*Problem to solve*.
Go through the records and copy each line where the word "dimensions" occurs.

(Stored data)
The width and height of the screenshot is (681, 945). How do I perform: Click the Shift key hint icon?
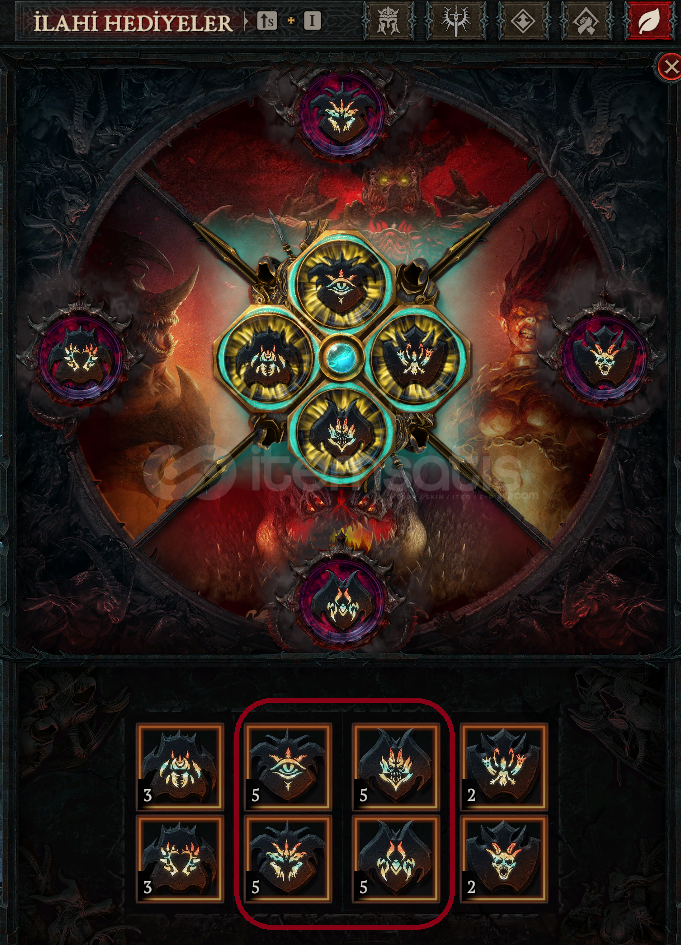pos(266,22)
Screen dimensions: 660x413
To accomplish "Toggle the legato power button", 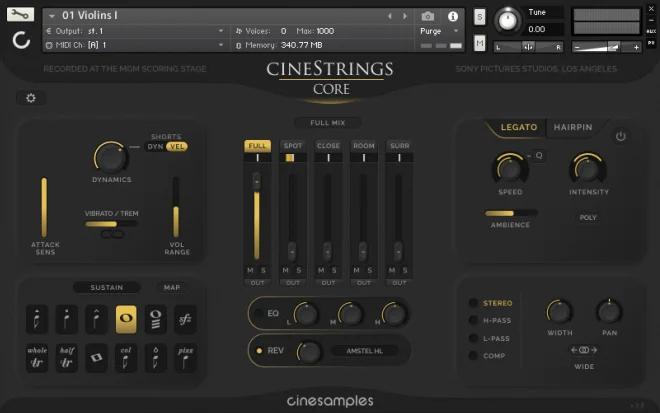I will click(x=620, y=136).
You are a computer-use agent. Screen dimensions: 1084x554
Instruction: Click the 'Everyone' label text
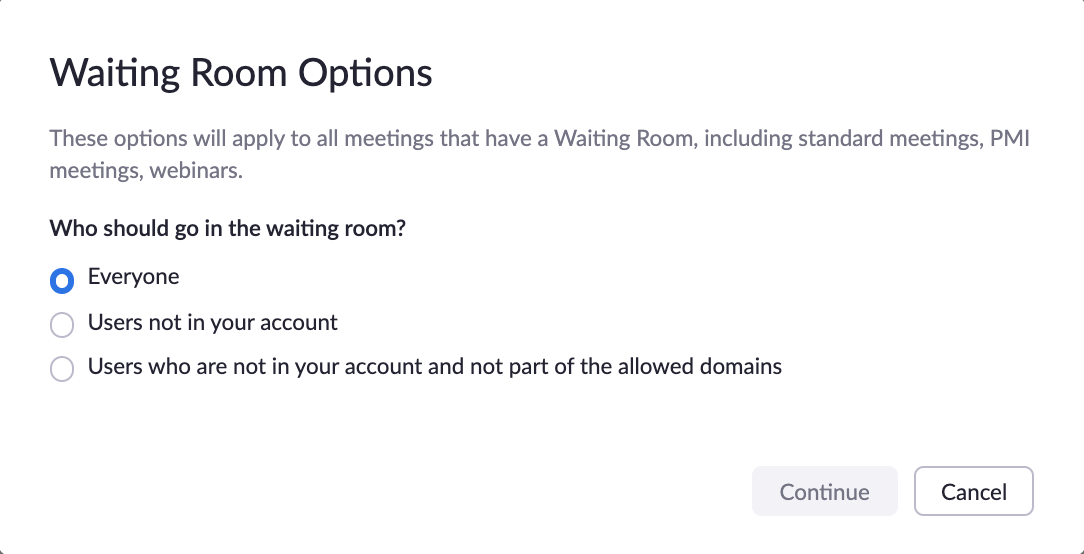coord(133,277)
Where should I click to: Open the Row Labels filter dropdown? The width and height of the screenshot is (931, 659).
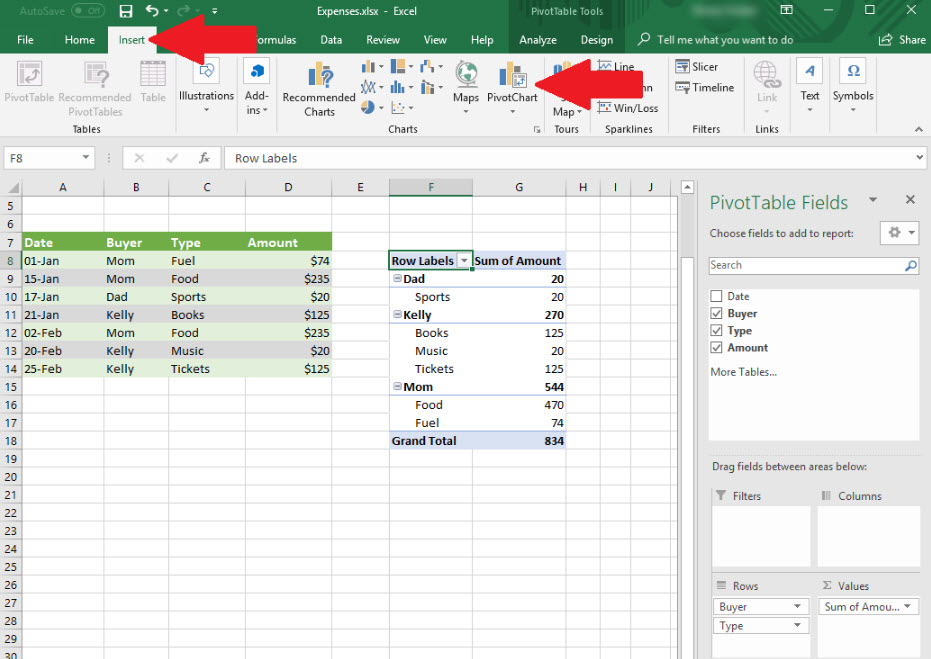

*Solution for this exercise*.
Screen dimensions: 660x413
You are a computer-use agent. Screen dimensions: 1084x554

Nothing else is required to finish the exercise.